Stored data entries
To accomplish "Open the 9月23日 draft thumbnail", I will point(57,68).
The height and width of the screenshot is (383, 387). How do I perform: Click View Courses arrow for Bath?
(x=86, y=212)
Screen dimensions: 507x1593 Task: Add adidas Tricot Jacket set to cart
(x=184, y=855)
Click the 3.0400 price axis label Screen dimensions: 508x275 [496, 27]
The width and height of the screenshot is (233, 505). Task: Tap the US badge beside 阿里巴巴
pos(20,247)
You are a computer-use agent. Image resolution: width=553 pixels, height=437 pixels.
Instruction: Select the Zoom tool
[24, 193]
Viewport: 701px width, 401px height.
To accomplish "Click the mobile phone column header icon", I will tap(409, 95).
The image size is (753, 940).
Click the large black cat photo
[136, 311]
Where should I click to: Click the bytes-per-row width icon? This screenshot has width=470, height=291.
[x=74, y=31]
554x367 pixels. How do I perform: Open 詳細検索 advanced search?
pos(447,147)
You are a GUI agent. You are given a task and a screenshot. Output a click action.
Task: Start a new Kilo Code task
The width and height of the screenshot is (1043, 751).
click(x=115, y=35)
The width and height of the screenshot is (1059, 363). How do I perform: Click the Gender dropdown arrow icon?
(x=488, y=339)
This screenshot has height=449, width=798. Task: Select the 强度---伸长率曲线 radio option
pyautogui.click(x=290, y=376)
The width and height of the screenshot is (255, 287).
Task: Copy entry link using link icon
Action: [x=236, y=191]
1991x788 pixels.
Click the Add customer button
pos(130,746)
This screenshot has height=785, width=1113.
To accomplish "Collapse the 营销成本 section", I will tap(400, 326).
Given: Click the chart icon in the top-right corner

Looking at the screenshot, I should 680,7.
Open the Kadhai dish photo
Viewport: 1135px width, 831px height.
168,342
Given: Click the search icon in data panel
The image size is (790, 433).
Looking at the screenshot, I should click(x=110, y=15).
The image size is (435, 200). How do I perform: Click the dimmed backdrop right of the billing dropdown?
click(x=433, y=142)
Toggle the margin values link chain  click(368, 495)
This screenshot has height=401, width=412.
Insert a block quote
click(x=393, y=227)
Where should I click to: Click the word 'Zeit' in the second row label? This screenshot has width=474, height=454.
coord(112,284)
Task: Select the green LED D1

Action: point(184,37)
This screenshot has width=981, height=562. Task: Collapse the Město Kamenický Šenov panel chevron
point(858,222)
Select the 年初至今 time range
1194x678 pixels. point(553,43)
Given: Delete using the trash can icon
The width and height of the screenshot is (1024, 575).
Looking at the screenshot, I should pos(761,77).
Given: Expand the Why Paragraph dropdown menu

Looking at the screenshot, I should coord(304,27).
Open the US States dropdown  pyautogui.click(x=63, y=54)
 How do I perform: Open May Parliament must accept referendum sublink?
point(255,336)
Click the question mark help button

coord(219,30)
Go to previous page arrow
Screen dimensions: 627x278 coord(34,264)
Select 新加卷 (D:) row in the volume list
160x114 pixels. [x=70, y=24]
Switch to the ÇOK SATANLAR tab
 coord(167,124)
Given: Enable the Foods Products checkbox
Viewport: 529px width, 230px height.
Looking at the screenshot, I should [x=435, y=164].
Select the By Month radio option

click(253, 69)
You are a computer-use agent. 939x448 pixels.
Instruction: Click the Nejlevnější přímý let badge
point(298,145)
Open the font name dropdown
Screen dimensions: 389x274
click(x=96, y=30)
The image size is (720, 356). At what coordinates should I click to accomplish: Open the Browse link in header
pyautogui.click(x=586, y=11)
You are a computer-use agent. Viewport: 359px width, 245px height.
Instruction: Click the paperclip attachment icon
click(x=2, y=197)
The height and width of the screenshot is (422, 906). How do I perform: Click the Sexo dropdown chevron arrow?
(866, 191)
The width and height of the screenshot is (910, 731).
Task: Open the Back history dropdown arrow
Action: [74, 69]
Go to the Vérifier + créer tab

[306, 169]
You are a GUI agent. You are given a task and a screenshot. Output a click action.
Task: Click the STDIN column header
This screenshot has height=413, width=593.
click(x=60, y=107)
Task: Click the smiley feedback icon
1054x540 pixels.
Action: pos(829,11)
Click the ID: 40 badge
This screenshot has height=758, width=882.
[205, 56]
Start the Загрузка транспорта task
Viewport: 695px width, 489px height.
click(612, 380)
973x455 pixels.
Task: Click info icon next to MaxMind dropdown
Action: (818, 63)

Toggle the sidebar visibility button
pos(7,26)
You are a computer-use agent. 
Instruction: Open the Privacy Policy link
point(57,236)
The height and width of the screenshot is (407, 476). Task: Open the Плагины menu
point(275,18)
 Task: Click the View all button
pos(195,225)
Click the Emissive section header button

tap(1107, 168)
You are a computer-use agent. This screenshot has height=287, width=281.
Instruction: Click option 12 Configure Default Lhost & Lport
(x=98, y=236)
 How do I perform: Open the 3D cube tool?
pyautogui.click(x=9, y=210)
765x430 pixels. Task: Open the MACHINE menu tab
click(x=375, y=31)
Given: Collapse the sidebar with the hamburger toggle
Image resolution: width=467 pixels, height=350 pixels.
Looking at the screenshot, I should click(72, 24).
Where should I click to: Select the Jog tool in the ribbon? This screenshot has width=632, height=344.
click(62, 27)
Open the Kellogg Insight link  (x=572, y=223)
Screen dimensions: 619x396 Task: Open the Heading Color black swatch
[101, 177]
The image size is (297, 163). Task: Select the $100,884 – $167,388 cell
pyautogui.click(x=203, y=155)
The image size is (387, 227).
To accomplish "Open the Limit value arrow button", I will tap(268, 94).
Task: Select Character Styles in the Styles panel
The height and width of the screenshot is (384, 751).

**TRY IT:** Scan the entries above. Copy each line that has the string "computer".

**EXPECTED ANSWER:**
You are a computer-use agent. Image resolution: width=553 pixels, height=437 pixels.
You are a computer-use agent. 939x448 pixels.
You are a computer-use agent. Viewport: 359px width, 245px height.
You are a computer-use agent. 
You are a computer-use agent. This screenshot has height=287, width=281.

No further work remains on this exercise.